Exercise data:

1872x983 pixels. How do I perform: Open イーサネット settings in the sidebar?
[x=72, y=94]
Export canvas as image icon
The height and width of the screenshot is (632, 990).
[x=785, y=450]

Aim of the exercise: Copy out all the entries exactly once more.

Solution to the problem:
1872x983 pixels. How do I perform: Open イーサネット settings in the sidebar?
[x=72, y=94]
Export canvas as image icon
The height and width of the screenshot is (632, 990).
[x=785, y=450]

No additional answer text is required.